Supplied entries -
+ + + +

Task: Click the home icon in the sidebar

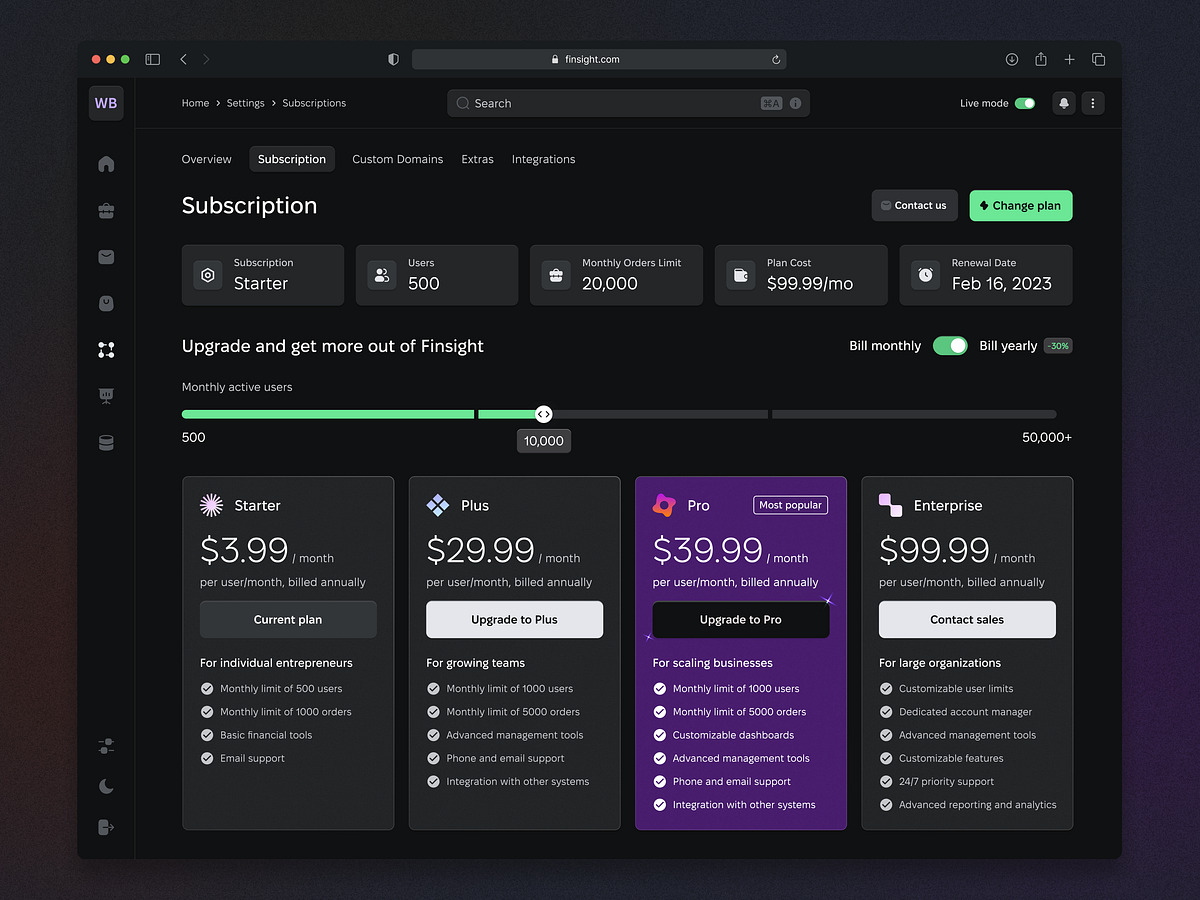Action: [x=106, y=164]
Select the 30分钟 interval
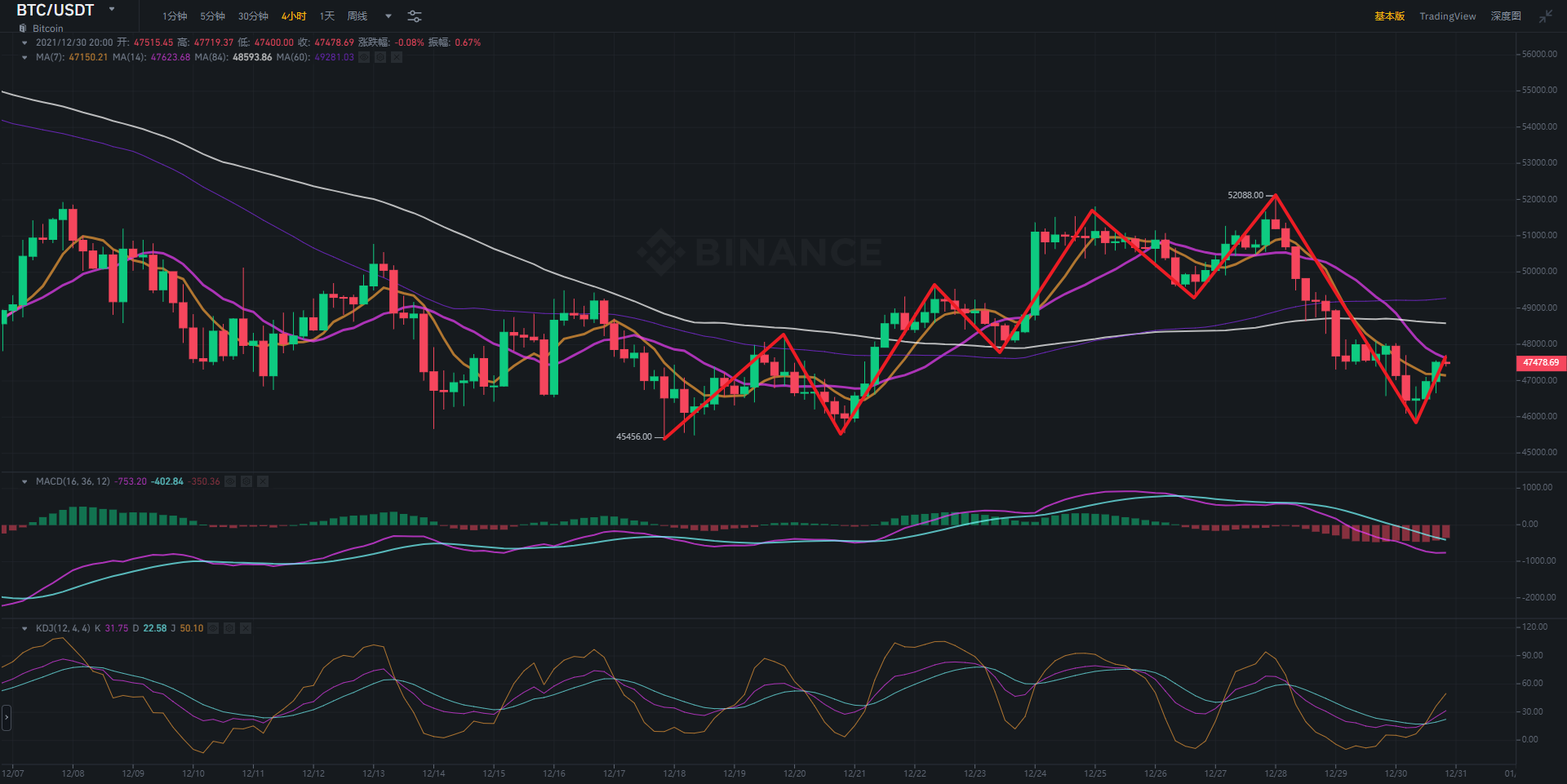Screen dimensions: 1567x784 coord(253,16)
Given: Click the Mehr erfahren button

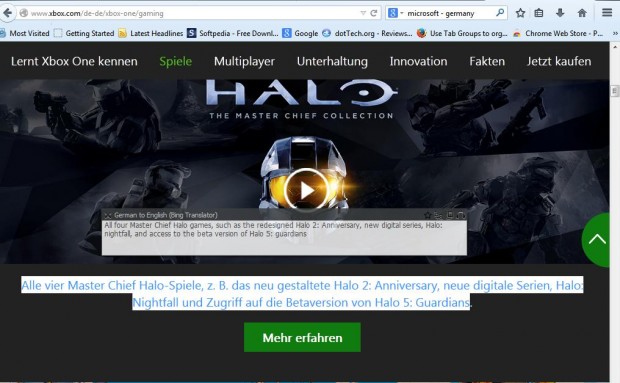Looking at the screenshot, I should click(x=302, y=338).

+ + + +

Exercise requirements -
A faithful, complete copy of the records above is required, one that contains no pictures.

Exercise output -
Task: Click the home icon in the sidebar

Action: [x=106, y=164]
Select the 30分钟 interval
Screen dimensions: 1567x784 coord(253,16)
Given: Click the Mehr erfahren button

Looking at the screenshot, I should click(x=302, y=338).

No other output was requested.